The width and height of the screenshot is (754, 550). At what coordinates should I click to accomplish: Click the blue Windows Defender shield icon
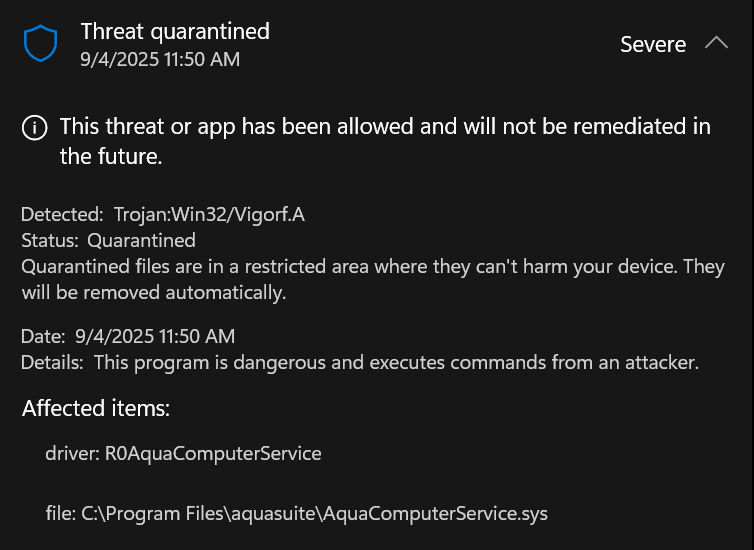[x=41, y=43]
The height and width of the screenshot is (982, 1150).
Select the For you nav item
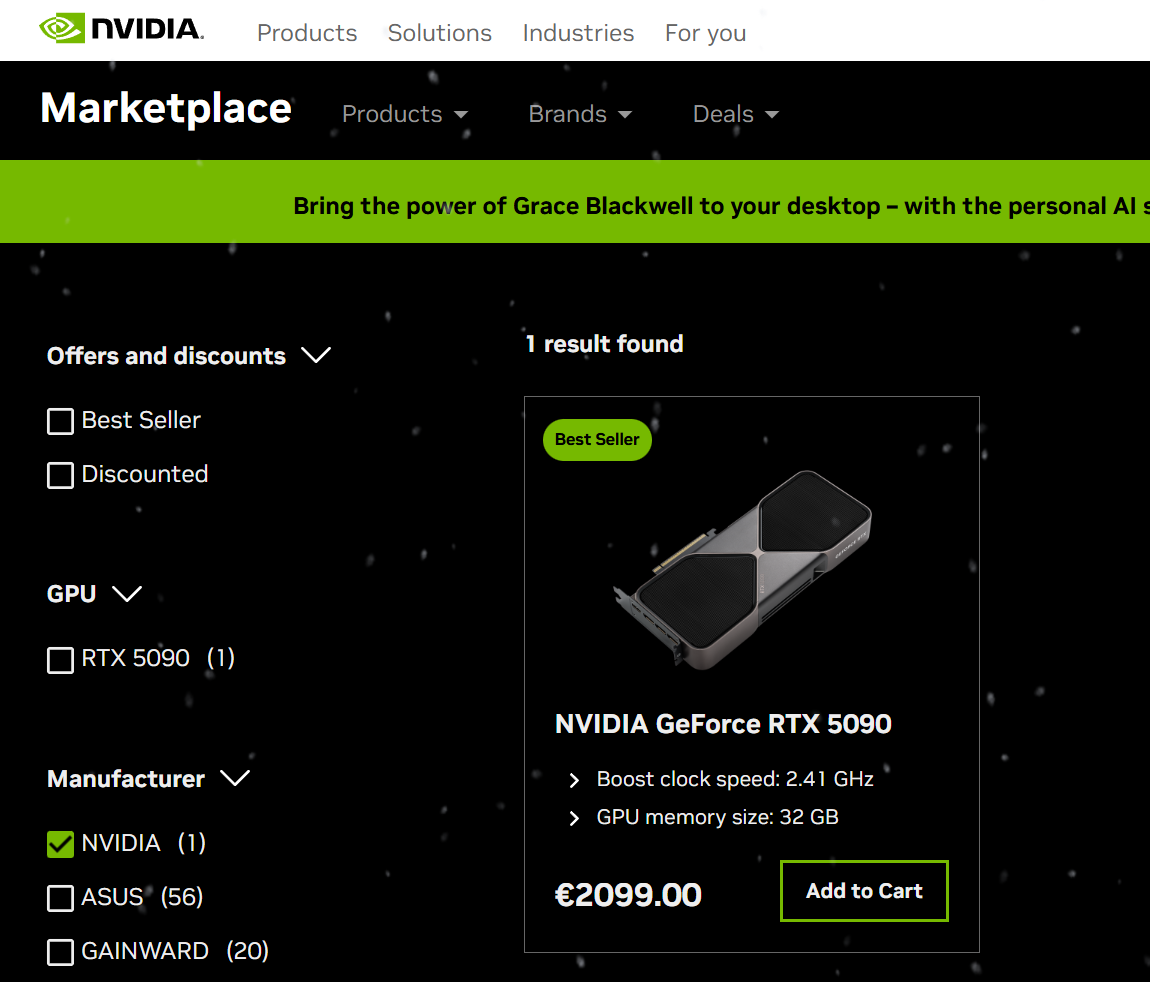point(705,33)
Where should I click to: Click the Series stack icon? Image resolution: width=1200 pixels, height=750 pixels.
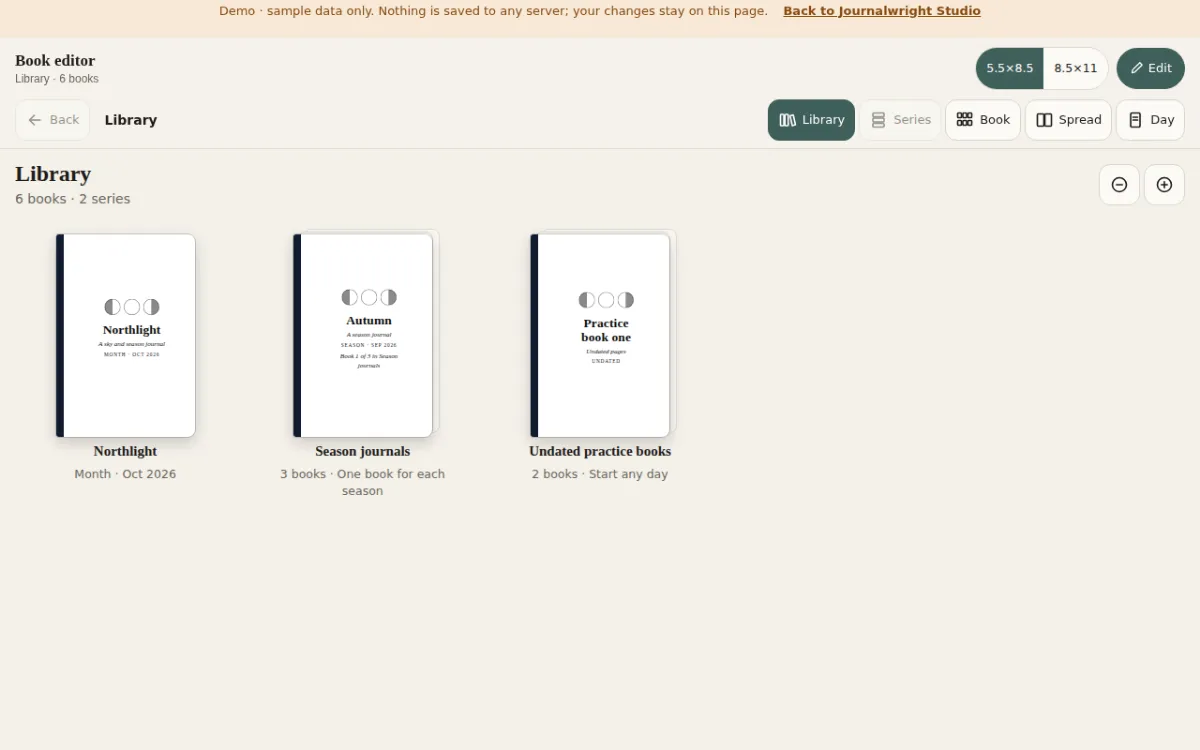(878, 120)

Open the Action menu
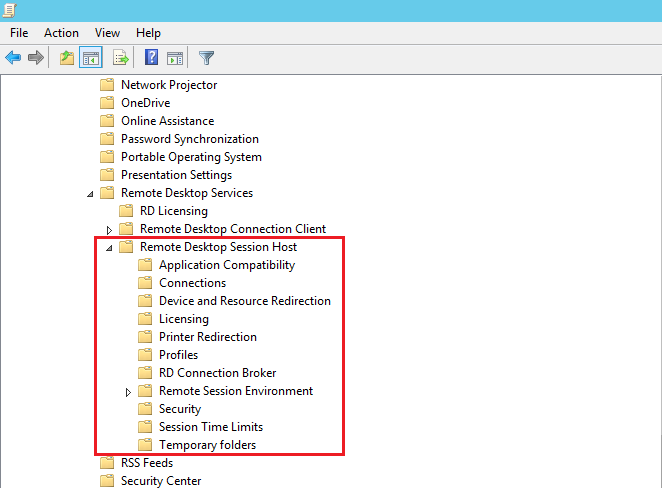click(61, 33)
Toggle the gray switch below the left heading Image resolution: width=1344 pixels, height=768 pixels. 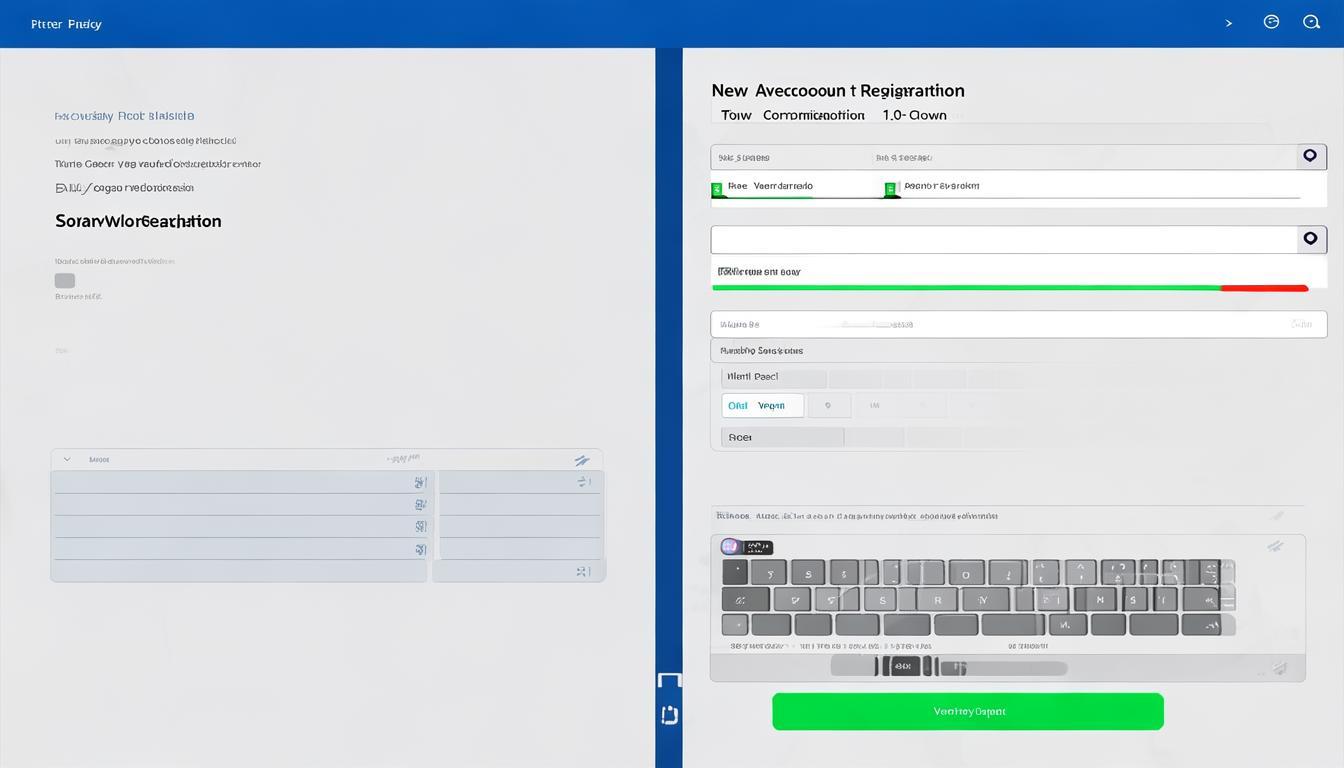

##############################

What you have to do
Please copy only the lines from the one that contains "The height and" through the last line of the records, exactly, and keep every picture out of the copy.

Your response
The height and width of the screenshot is (982, 1150).
Select the For you nav item
point(705,33)
Where should I click to: Click the Series stack icon? Image resolution: width=1200 pixels, height=750 pixels.
(878, 120)

Open the Action menu
click(61, 33)
Toggle the gray switch below the left heading Image resolution: width=1344 pixels, height=768 pixels. 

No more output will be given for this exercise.